ASCOLI PICENO – Continuano ad arrivare notizie di morti e infortuni sul lavoro e l’associazione Disoccupati Piceni ha espresso il proprio punto di vista: “Questi episodi sul lavoro sono in continua crescita, colpa di precarietà, flessibilità e soprattutto scarsa attenzione sulla sicurezza. Si continuano ad elargire enormi risorse economiche, senza dimenticare le centinaia di milioni per l’industria 4.0 distribuite ogni anno, senza pretendere un radicale cambiamento per prevenire infortuni, malattie e decessi”.

Continua l’associazione: “Non si arresta la crescita impetuosa delle tragedie sui luoghi di lavoro. Alcuni principi generali devono essere modificati. L’ipocrisia è profonda, perché spesso si continua ad affidare il compito di rappresentante della sicurezza a un unico lavoratore, che deve svolgere la sua mansione e contemporaneamente controllare l’intero stabilimento, comprensivo di tutti gli impianti e reparti, verificare e aggiornare il documento di valutazione dei rischi”.
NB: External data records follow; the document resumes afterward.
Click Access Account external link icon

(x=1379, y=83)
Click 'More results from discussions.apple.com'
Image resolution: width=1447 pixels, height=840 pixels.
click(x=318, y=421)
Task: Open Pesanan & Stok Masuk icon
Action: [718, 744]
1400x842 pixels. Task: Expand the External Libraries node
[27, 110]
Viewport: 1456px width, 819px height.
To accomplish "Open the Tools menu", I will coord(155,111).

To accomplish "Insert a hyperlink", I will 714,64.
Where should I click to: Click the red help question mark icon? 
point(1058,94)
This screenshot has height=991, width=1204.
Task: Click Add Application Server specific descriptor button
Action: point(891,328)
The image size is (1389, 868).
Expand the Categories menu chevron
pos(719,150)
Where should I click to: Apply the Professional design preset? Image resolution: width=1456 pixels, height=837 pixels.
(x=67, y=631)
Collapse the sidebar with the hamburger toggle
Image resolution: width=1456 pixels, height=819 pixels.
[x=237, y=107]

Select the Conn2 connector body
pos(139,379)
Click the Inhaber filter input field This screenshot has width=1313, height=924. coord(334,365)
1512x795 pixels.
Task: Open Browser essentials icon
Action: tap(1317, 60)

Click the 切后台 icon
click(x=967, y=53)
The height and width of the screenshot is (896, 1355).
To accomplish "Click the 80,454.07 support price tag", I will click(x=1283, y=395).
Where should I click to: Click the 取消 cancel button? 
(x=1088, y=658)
Conclude: “La sicurezza e la prevenzione devono essere un impegno costante, almeno un’ora al giorno. L’incolumità e la salute in un azienda non possono più poggiare solo su un unico rappresentante della sicurezza dei lavoratori, ma devono interessare tutti i rappresentanti sindacali eletti. Sono stati appena stanziati altri 14 miliardi a fondo perduto per le aziende, si dovrebbe pretendere maggiore sicurezza negli ambienti di lavoro e magari anche aumentare gli ispettori, solo in questo modo, si può invertire, la triste lista di morti e gravi incidenti”.